Num encontro num intervalo da cimeira, com o presidente do Conselho Europeu, Donald Tusk, Angela Merkel e François Hollande, o primeiro-ministro grego, Alexis Tsipras, terá, segundo um membro da delegação helénica, abordado os três principais problemas que vê no documento apresentada pelo Eurogrupo: o papel do Fundo Monetário Internacional (FMI) — que a Alemanha quer que participe num eventual terceiro resgate —; o fundo para o qual seriam transferidos 50 mil milhões de euros de activos do Estado; e a aprovação pelo Parlamento grego de novas medidas até dia 15 de Julho.

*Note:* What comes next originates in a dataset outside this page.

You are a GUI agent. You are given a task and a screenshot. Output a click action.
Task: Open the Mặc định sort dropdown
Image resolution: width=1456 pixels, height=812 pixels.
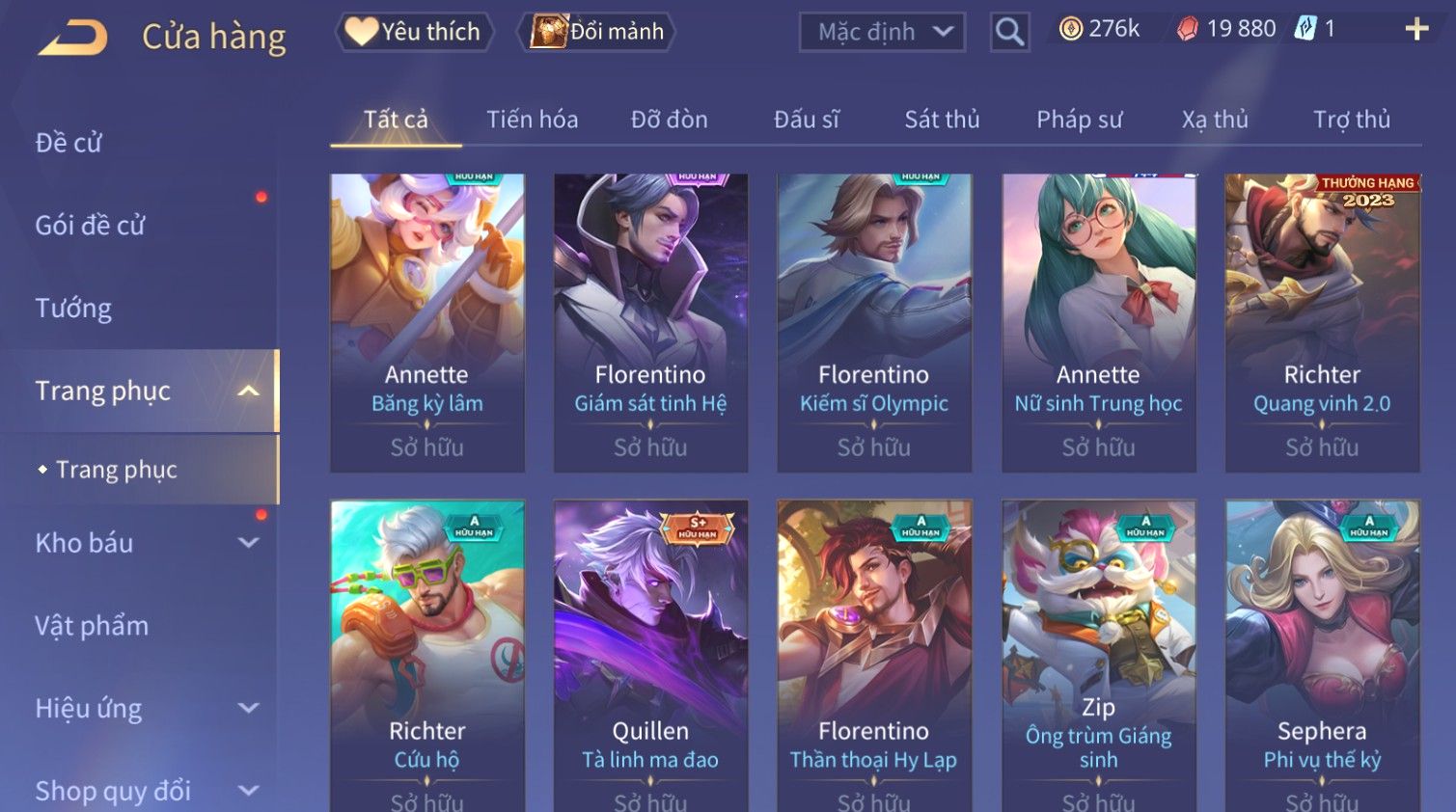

A mesma fonte disse a um grupo de jornalistas, incluindo do PÚBLICO, que Tsipras terá insistido na urgência de obter um acordo a tempo de nesta segunda-feira o Banco Central Europeu (BCE) poder voltar a abastecer os bancos gregos com liquidez. Mas as horas passaram sem que houvesse fumo branco.
Quanto à questão do fundo para o qual seriam transferidos 50 mil milhões de activos do Estado, é um problema “muito grande” para Tsipras. “Não há 50 mil milhões de propriedade pública na Grécia”, disse.
A resposta grega à eventualidade de uma saída temporária da Grécia da zona euro — posta em cima da mesa pela Alemanha mas que recebeu uma clara oposição do Presidente francês, à entrada da reunião — “é um não absoluto”, afirmou também.